* _Work order_
Using the listing below, retype exactly the lines starting at the one with "Viewport: 182px width, 111px height." and ending at the one with "Click the word Export in the filename", and include both.
------
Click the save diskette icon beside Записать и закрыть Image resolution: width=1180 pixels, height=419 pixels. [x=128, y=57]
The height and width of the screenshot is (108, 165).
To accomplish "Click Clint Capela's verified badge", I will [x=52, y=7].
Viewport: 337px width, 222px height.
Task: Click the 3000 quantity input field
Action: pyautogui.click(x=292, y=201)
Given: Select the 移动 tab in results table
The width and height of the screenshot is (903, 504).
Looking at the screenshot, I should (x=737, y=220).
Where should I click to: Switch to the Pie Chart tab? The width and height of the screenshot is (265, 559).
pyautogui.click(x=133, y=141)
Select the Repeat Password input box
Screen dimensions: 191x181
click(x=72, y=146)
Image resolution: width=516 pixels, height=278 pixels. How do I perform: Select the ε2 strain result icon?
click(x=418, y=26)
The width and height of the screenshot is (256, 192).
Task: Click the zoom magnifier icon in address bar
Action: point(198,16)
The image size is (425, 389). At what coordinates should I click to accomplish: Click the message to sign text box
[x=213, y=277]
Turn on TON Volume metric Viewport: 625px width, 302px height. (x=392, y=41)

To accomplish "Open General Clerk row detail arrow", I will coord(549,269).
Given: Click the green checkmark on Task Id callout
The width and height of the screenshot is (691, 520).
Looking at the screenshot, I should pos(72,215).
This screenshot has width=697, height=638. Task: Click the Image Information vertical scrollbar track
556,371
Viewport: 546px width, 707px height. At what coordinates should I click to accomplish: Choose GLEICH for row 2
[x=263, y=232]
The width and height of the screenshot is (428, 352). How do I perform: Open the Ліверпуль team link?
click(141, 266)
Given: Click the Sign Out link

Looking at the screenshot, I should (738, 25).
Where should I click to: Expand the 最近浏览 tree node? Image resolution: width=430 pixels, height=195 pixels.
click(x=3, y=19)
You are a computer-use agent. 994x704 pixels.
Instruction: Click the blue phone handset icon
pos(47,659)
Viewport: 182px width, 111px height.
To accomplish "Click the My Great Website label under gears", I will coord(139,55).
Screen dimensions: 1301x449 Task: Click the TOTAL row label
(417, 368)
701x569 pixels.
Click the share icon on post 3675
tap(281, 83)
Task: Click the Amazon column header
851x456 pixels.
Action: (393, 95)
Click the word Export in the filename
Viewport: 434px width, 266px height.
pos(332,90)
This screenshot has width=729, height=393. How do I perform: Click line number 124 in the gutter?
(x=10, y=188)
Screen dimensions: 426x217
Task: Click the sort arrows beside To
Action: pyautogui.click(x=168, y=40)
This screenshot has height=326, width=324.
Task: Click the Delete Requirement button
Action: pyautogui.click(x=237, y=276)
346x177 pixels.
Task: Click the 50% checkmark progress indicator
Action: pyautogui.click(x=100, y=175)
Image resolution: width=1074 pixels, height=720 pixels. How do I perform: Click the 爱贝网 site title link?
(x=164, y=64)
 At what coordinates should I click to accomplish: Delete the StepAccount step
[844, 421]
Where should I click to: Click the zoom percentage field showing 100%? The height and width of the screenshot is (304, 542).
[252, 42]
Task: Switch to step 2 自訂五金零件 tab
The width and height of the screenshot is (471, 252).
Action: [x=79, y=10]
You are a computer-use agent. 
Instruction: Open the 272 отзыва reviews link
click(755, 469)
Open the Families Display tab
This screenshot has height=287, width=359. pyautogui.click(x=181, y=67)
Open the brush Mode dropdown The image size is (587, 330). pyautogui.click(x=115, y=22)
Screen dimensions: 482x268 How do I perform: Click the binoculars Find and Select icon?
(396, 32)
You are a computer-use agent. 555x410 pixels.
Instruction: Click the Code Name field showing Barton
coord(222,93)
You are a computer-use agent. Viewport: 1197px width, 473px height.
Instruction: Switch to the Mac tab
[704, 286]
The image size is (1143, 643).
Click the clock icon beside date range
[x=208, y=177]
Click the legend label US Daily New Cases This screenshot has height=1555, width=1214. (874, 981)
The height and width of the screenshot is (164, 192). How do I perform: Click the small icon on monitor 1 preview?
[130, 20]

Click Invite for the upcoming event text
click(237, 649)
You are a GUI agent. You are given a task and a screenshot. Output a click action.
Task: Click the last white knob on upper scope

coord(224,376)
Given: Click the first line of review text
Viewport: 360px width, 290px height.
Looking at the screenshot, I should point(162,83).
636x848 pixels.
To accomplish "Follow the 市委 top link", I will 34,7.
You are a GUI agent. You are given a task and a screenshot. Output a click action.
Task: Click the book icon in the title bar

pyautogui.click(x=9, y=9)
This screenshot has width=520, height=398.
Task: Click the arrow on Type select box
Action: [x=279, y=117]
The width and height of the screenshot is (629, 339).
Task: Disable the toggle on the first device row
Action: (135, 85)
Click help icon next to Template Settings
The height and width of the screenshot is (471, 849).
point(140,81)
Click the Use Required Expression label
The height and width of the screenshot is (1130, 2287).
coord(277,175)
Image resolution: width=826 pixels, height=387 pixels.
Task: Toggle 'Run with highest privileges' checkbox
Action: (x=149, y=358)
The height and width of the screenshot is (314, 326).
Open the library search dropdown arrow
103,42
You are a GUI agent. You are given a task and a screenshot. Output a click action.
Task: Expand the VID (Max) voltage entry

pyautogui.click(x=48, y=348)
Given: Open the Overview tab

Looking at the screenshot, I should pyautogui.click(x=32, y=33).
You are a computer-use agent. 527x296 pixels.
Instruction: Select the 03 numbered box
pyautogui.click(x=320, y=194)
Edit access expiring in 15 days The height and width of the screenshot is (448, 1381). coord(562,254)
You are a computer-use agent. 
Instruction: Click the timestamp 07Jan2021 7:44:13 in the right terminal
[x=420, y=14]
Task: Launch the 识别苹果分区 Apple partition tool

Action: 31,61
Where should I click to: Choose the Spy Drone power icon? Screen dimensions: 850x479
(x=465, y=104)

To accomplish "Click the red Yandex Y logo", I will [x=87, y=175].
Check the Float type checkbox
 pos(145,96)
------
* _Answer section_
Viewport: 182px width, 111px height.
To accomplish "Click the My Great Website label under gears", I will coord(139,55).
Screen dimensions: 1301x449 Task: Click the TOTAL row label
(417, 368)
701x569 pixels.
Click the share icon on post 3675
tap(281, 83)
Task: Click the Amazon column header
851x456 pixels.
Action: (393, 95)
Click the word Export in the filename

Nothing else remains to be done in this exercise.